____ Dataset records
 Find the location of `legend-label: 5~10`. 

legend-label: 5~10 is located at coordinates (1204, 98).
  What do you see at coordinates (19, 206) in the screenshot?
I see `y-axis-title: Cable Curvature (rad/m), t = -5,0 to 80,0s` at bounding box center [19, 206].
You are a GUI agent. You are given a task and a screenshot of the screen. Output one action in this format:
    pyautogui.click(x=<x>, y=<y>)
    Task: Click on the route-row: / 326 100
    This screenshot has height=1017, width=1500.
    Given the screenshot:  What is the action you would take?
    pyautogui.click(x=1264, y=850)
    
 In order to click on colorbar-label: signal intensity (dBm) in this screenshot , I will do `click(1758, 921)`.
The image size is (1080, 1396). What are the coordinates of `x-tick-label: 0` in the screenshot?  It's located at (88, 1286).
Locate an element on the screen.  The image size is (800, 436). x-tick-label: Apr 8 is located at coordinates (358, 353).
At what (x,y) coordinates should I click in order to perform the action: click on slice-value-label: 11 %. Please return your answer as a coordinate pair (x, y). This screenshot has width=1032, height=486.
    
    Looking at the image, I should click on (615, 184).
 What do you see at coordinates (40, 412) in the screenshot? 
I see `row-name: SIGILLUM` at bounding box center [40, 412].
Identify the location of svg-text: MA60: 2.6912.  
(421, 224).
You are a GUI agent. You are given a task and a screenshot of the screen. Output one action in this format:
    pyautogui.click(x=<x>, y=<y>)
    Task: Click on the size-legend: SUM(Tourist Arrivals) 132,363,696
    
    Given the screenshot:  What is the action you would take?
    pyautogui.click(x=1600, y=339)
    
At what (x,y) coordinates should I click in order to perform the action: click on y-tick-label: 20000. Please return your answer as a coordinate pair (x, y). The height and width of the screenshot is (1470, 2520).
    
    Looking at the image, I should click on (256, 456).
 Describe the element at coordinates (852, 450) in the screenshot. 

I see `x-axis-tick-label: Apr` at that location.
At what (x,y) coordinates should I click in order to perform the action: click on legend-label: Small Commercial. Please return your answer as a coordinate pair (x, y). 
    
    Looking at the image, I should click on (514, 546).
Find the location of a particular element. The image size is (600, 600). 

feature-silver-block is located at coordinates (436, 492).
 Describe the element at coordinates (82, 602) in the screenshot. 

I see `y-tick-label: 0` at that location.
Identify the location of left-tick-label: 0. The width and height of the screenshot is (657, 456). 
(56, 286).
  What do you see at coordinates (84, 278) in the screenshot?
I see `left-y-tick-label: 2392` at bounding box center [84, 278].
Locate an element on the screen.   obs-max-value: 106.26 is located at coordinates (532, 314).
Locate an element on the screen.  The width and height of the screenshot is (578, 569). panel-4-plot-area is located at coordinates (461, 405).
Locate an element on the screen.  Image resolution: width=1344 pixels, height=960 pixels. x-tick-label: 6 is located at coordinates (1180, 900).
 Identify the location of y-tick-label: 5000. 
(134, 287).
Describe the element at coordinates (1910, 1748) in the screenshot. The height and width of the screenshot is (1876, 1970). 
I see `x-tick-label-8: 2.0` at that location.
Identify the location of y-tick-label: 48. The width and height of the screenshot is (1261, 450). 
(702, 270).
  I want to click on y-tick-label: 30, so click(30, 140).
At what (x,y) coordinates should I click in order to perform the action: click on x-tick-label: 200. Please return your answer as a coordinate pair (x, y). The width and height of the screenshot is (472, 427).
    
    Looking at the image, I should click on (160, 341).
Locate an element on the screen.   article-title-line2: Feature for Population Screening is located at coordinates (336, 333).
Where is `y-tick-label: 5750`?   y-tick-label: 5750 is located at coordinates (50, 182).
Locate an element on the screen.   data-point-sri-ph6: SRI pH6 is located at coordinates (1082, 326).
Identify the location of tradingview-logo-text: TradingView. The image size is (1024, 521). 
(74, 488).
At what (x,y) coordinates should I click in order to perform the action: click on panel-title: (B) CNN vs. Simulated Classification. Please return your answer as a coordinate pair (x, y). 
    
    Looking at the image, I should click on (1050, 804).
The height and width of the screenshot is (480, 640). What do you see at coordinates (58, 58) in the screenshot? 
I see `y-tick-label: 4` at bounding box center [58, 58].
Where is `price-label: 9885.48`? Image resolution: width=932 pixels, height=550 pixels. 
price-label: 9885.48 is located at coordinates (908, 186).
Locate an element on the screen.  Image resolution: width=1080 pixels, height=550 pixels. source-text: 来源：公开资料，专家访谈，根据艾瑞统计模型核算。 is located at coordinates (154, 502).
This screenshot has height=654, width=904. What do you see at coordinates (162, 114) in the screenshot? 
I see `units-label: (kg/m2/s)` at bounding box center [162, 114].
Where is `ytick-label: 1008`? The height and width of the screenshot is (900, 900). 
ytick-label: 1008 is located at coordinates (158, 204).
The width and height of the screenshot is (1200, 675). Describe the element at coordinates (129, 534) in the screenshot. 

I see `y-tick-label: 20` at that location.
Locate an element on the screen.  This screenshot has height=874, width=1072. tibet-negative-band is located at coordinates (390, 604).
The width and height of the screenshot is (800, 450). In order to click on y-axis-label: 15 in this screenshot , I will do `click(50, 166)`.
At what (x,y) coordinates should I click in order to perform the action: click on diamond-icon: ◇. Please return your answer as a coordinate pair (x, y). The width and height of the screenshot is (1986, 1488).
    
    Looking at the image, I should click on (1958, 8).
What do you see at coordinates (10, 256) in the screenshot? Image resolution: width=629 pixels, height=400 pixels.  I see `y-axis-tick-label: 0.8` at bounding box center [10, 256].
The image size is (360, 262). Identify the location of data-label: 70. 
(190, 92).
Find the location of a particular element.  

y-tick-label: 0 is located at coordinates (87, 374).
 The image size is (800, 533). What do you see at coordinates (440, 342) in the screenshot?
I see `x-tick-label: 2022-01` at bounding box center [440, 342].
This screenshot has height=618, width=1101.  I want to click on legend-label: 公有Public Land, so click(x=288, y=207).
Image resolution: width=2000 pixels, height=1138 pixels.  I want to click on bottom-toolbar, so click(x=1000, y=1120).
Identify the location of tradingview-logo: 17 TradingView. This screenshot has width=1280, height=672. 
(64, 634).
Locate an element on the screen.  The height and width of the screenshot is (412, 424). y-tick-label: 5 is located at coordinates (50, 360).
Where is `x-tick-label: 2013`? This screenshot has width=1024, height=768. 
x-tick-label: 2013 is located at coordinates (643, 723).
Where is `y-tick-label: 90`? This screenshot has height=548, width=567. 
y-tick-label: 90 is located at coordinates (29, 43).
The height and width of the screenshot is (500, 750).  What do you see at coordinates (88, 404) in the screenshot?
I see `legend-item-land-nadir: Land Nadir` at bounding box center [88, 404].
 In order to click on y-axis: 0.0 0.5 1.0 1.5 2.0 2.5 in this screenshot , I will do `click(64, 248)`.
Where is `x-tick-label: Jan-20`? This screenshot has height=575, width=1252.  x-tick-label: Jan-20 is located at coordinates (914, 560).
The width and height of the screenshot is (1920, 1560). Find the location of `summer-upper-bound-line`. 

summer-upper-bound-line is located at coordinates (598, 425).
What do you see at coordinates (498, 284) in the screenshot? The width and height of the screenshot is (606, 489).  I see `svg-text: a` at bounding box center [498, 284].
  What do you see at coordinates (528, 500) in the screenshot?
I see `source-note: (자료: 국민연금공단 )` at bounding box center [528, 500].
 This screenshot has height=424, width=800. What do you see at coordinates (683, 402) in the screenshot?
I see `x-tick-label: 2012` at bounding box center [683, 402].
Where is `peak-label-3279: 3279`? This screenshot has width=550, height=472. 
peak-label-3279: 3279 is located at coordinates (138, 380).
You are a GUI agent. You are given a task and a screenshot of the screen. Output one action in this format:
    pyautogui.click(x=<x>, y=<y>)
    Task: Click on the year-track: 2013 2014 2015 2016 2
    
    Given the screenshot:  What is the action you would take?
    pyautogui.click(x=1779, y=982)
________
Copy every line of the listing from the line containing "The width and height of the screenshot is (1920, 1560)." down to the line containing "What do you see at coordinates (498, 284)", including both of those lines.

The width and height of the screenshot is (1920, 1560). Find the location of `summer-upper-bound-line`. 

summer-upper-bound-line is located at coordinates (598, 425).
What do you see at coordinates (498, 284) in the screenshot? The width and height of the screenshot is (606, 489).  I see `svg-text: a` at bounding box center [498, 284].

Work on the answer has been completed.